Nell’arcidiocesi di Spoleto-Norcia, la celebrazione si è svolta nella Basilica Cattedrale di Spoleto, presieduta dall’arcivescovo Renato Boccardo. Dopo la benedizione dei ramoscelli in piazza, la processione ha accompagnato i fedeli all’interno del Duomo, con la partecipazione anche dei ragazzi della catechesi della Pievania di San Ponziano, giunti a piedi dalla chiesa di San Gregorio. Nell’omelia, Boccardo ha richiamato il significato di questi giorni: «Il ritmo dell’anno liturgico rallenta, possiamo seguire Gesù giorno per giorno». Citando Dietrich Bonhoeffer, ha aggiunto che «i cristiani stanno vicino a Dio nella sua sofferenza», invitando a guardare alle sofferenze del mondo contemporaneo, dai conflitti in Ucraina e Medio Oriente, come luoghi in cui la Passione di Cristo continua a manifestarsi. «La croce disorienta – ha detto – ma se restiamo accanto ad essa possiamo intravedere il primo vagito di un mondo nuovo».
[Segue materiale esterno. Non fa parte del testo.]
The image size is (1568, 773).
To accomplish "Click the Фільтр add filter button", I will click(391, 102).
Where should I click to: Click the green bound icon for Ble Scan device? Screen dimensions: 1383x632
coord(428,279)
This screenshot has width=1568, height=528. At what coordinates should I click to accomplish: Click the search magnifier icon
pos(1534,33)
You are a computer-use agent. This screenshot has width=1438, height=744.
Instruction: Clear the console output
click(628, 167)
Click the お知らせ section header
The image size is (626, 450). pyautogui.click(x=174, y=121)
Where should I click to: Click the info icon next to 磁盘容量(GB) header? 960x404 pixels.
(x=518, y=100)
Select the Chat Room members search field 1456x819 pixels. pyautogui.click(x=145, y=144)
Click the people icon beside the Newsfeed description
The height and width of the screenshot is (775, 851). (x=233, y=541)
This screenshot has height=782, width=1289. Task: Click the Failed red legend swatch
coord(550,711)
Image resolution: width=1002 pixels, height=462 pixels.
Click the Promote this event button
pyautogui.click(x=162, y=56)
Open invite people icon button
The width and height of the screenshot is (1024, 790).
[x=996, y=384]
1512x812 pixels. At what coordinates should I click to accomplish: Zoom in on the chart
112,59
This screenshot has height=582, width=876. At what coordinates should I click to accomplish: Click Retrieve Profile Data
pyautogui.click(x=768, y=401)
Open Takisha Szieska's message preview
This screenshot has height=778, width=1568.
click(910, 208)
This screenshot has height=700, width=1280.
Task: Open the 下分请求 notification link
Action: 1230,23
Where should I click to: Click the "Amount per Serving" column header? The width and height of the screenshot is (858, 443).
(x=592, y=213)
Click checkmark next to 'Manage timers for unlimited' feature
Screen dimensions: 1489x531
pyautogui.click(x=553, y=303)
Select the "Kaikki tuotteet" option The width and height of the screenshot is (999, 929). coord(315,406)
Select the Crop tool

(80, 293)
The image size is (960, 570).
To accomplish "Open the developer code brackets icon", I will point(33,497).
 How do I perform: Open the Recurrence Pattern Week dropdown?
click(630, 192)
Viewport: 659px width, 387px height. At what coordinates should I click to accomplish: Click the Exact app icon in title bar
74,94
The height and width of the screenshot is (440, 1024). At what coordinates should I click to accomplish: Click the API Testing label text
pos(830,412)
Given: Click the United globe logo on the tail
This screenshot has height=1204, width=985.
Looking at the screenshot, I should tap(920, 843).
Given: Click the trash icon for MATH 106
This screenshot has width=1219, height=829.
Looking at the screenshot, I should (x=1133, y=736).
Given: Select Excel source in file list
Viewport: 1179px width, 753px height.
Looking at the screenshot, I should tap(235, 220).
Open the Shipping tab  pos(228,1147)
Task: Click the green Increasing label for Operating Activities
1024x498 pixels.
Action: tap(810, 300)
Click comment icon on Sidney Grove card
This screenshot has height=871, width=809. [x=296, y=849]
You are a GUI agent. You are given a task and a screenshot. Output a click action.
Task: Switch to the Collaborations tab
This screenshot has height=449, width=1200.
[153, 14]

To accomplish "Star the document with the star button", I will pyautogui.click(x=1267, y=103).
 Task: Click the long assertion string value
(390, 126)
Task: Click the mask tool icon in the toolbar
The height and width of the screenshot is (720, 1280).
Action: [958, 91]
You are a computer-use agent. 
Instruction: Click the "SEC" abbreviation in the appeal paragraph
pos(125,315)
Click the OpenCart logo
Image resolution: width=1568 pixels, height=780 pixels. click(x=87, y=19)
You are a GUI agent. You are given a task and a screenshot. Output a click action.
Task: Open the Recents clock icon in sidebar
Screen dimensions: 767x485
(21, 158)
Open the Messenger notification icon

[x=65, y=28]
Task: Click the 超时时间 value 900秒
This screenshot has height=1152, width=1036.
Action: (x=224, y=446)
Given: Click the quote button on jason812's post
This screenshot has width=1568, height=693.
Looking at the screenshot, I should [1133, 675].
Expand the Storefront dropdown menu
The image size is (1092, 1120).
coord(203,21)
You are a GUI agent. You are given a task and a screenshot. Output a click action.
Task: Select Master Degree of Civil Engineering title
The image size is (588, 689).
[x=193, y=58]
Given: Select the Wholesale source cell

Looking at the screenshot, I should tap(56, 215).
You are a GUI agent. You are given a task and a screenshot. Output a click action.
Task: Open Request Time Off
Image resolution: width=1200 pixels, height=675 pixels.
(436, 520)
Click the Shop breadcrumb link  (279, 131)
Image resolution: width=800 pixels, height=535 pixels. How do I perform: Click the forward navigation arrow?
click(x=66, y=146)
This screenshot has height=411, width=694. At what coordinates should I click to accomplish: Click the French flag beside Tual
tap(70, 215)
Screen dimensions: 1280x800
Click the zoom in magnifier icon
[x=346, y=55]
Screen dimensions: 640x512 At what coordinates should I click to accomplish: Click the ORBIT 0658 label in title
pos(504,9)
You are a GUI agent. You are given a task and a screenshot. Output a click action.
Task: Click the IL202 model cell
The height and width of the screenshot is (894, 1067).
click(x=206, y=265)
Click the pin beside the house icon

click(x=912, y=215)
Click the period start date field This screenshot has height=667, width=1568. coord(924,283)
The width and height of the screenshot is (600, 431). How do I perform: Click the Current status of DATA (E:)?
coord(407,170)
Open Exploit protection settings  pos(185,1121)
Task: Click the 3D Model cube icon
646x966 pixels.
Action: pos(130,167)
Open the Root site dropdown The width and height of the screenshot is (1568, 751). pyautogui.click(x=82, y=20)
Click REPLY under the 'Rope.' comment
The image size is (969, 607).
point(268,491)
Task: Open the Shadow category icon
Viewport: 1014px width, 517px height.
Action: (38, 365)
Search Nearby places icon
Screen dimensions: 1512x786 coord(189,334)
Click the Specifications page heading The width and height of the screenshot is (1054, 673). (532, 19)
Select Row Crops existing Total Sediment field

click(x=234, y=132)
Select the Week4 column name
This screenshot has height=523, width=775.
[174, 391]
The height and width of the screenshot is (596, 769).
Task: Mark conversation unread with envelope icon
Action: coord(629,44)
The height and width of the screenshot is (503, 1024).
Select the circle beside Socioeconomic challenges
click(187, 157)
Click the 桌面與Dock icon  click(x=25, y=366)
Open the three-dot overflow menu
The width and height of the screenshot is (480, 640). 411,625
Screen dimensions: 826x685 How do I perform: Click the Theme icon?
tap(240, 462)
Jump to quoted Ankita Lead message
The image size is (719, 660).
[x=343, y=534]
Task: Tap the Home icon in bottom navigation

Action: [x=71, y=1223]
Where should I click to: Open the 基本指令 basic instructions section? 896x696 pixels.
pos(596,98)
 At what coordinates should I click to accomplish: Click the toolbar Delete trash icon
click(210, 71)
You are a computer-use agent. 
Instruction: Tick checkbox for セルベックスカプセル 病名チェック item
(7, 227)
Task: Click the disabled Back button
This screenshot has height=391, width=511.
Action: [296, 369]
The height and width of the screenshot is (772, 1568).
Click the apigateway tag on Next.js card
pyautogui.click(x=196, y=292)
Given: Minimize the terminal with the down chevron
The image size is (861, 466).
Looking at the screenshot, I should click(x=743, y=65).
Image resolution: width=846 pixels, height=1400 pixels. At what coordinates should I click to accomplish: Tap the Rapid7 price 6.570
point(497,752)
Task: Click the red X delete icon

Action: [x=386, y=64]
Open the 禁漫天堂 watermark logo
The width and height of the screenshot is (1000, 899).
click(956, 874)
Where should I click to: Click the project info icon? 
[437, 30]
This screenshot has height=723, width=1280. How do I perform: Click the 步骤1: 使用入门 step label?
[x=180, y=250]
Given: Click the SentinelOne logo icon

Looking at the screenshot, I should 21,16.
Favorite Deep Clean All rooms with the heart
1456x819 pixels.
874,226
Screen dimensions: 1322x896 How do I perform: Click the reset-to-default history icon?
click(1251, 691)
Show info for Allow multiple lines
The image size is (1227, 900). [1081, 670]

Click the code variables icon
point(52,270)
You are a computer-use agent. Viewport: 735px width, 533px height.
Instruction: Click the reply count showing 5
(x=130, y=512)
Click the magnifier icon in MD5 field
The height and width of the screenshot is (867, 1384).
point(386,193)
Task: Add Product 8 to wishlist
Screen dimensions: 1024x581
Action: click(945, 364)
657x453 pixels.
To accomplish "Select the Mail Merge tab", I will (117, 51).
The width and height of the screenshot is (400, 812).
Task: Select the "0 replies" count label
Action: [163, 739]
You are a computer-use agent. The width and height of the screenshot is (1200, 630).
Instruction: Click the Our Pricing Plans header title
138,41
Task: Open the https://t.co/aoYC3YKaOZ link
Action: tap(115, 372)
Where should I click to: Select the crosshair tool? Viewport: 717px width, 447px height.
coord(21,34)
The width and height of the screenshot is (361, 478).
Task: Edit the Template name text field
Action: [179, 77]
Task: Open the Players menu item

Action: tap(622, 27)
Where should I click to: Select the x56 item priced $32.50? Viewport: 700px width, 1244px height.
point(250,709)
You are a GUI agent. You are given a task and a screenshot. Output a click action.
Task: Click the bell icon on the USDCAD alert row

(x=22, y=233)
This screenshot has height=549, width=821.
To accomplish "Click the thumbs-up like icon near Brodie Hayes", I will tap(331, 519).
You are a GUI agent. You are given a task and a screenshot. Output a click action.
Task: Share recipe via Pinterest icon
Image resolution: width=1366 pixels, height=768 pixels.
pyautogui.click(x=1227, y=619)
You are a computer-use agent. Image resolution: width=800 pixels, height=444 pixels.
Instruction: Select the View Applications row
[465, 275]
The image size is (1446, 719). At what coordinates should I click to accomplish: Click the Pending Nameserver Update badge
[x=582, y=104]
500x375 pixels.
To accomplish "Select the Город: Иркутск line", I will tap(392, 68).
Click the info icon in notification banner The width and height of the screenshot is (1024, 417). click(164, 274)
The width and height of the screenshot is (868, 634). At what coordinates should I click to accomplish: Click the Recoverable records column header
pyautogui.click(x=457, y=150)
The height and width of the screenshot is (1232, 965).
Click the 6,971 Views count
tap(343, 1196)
A Terni, la celebrazione è stata presieduta dal vescovo Francesco Antonio Soddu, con il rito della benedizione degli ulivi sul sagrato della chiesa di Santa Croce. Da lì è partita la processione verso la cattedrale, accompagnata da numerosi fedeli, tra cui molti bambini e ragazzi delle parrocchie cittadine. La liturgia è proseguita con la lettura della Passione dal Vangelo di Matteo e la celebrazione eucaristica, concelebrata dal clero diocesano. Nell’omelia, il vescovo ha ricordato come la Pasqua rappresenti «il segno di una vita nuova per noi e per tutto il mondo», invitando in particolare i più giovani a vivere concretamente la Parola di Dio. «Non possiamo passare dalla festa osannante all’indifferenza – ha sottolineato – ma siamo chiamati a essere presenza di Dio nel mondo, nella solidarietà e nell’amore».
Una domenica, dunque, che in tutta la regione ha unito tradizione e partecipazione, aprendo il tempo più intenso dell’anno liturgico e rilanciando, attraverso le parole dei pastori, un messaggio di fede, responsabilità e vicinanza alle sofferenze del presente.